Manobras de diversão colectivas

Hey! Olha tantos barcos lá atrás...
Tem acontecido muita coisa e quase tudo serve para não falar dos elefantes estacionados no meio da sala...

Daqui a 4 meses há eleições legislativas e se há 4 anos Passos e Portas mentiram com quantos dentes tinham na boca, desta vez acho que já não vai colar...

Para evitar falar de coisas inconvenientes como, desemprego, cortes intermináveis, supressão de direitos e liberdades, servilismo aos lobbys vários o governo tem se desmultiplicado em manobras.

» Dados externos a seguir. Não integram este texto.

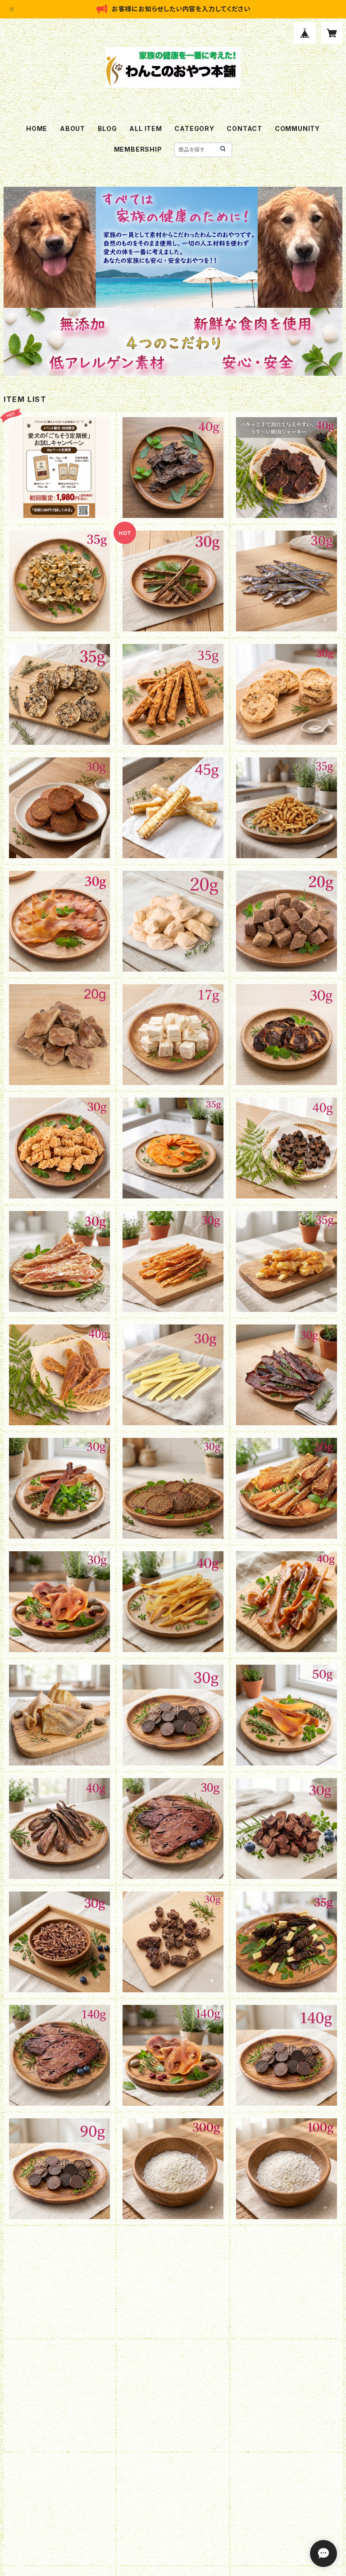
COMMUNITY (297, 128)
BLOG (107, 128)
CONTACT (244, 128)
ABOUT (72, 128)
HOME (36, 128)
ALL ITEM (145, 128)
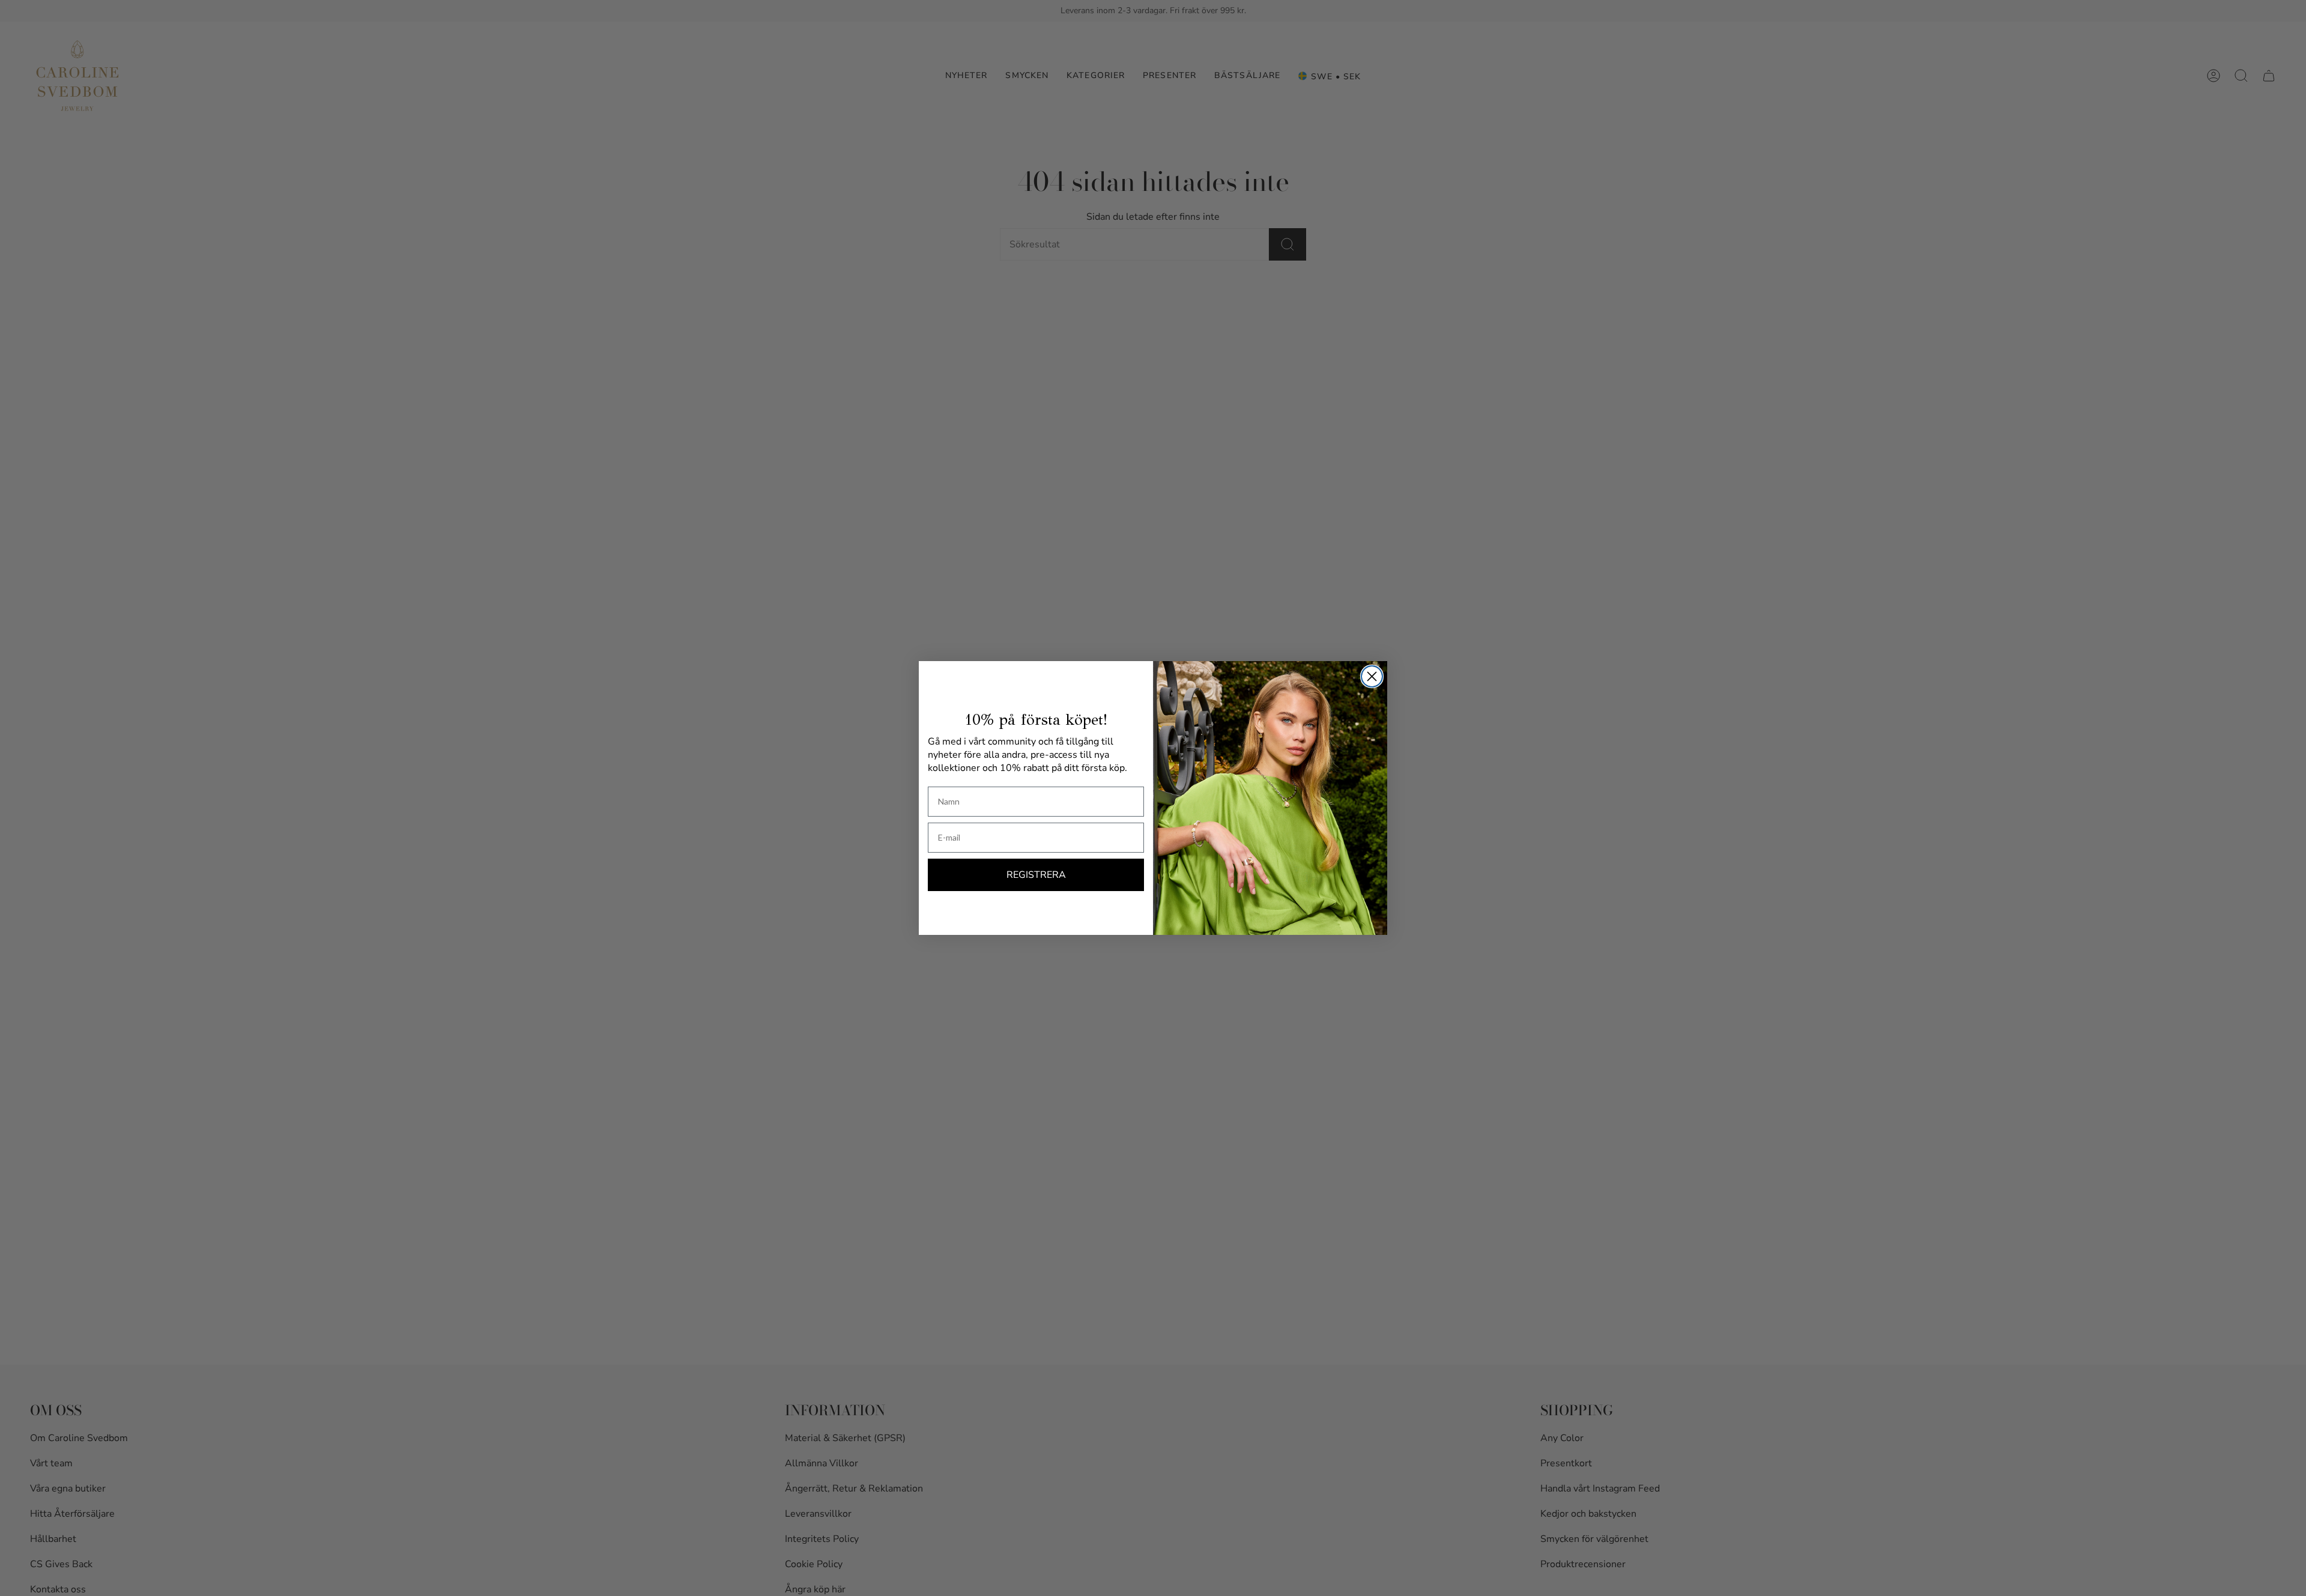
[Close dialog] (1371, 676)
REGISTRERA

O amigo de Relvas da Newshold com sede no Panamá, Alvaro Sobrinho que é angolano de gema e amigo do regime, decidiu investir no Sporting que depois de ganhar a taça de Portugal contratou o treinador do rival, Jorge Jesus, bicampeão nacional pelo Benfica.

Ora bem, como amigo não empata amigo, transforma-se Jesus em Judas enquanto numa perninha se absolve os arguidos do BPP, parece-me abuso... Mas Rendeiro, rendeu!

De uma penada só autorizam-se as secretas a vigiar qualquer um com a desculpa pífia do terrorismo, quando os arguidos do BPN, do BES e do BPP andam à solta, ou quando se tem um presidente como Cavaco Silva.

Mas importa apenas que o treinador do Benfica saiu para o rival da 2ª circular...

Sempre achei que política e futebol se beneficiavam mutuamente em vários aspectos, seja no espirito santo nas camisolas dos leões de Alvalade, seja nas isenções fiscais do Benfica aprovadas na câmara de Lisboa, nos grandes jogos, lá está o camarote presidencial reservado aos vip´s da política.

Desta vez os investidores angolanos do governo evitam que se fale em legislativas ou programas de governo e compram um treinador analfabeto que ganhou um bicampeonato, provando que não é necessário estudar ou ser-se sequer eloquente para ganhar milhões, basta estar do lado certo da barricada... 
Seja com a brigada do esquadro e do compasso, os obreiros do senhor da Opus ou qualquer outra equipa de interesses com dinheiro para comprar tudo à sua passagem, seja um treinador, um político, um ministro, ou até o pavilhão atlântico (Meo arena, desculpem!), para o genro presidencial.

Futebol e política são tão iguais, que ao Jorge, ao Pedro, ao Paulo e ao Aníbal dedico a mesma frase em francês, "bon débarras", que é em bom português (sem acordo), o mesmo que:

 "Adeus ó vai-te embora"

Já chega é de tapar o sol com a peneira e andar a atirar areia para os olhos do transeunte, que nojo!